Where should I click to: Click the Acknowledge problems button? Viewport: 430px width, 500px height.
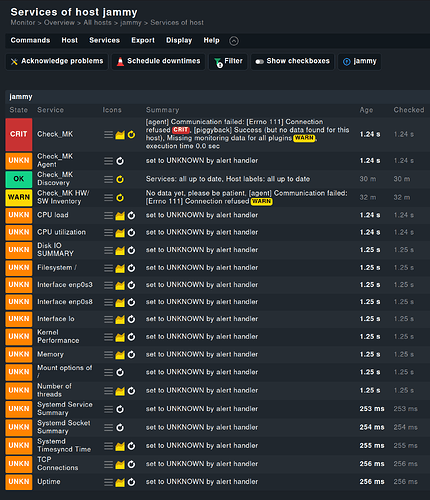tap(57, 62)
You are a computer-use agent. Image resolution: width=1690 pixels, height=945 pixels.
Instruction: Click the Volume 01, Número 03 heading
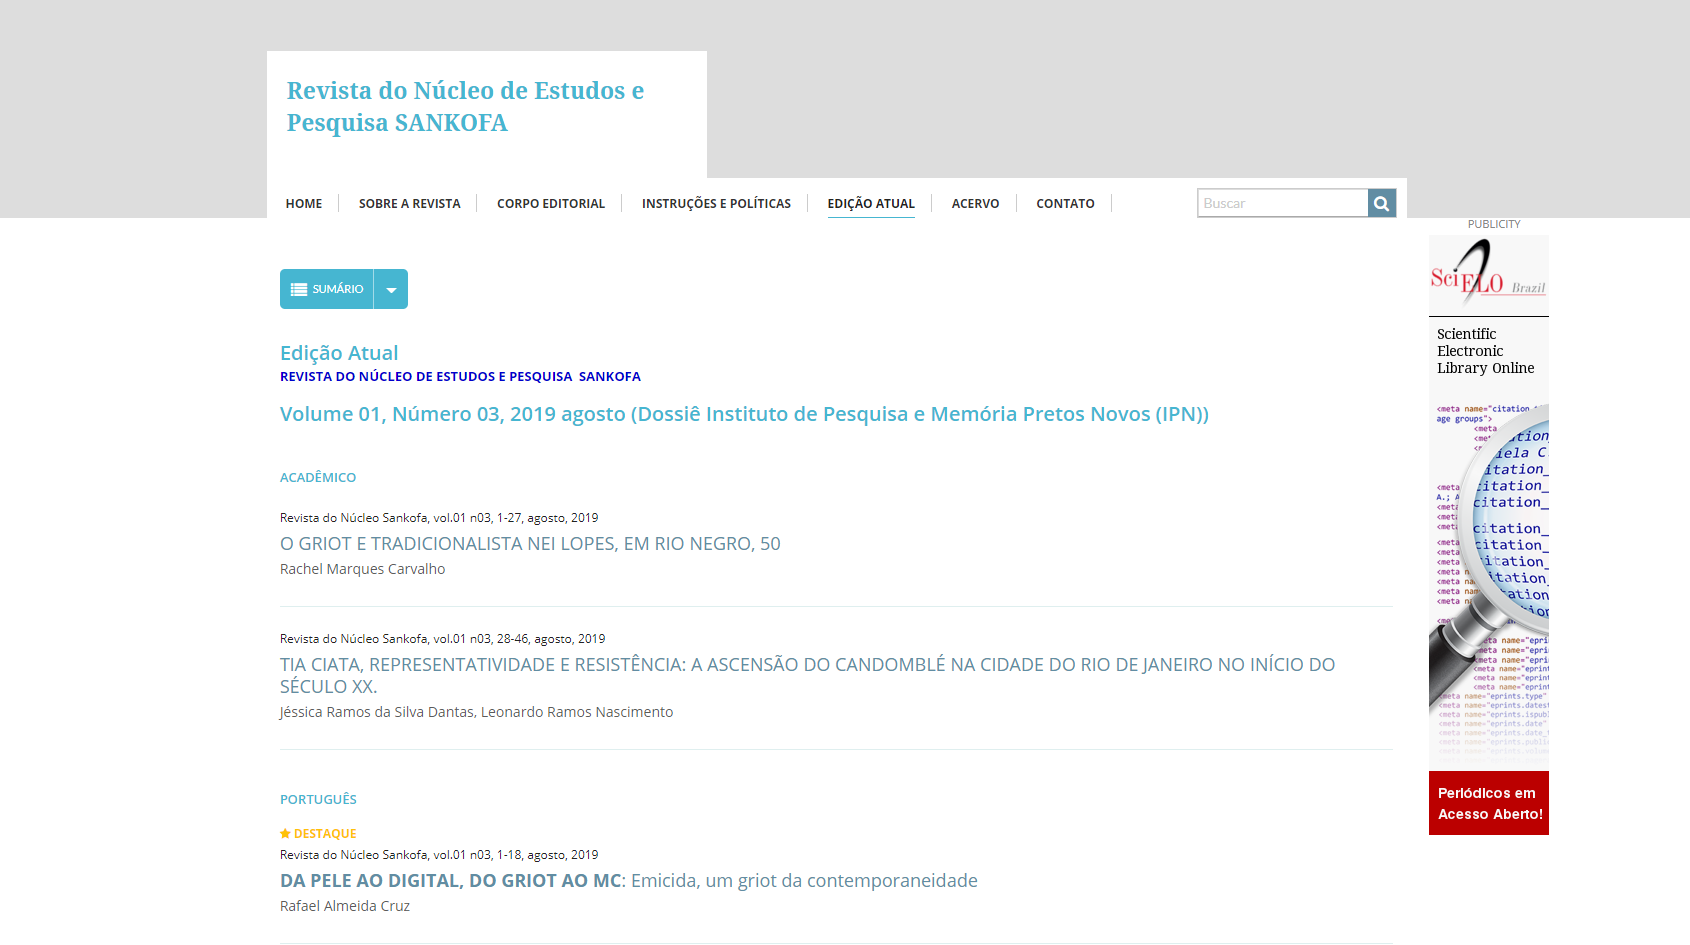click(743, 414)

===

An exact copy of the lines from the one with "You are a computer-use" through the end of the records: produce that and nothing more, leaving out the pictures.

You are a computer-use agent. Image resolution: width=1690 pixels, height=945 pixels.
Instruction: Click the Volume 01, Número 03 heading
click(743, 414)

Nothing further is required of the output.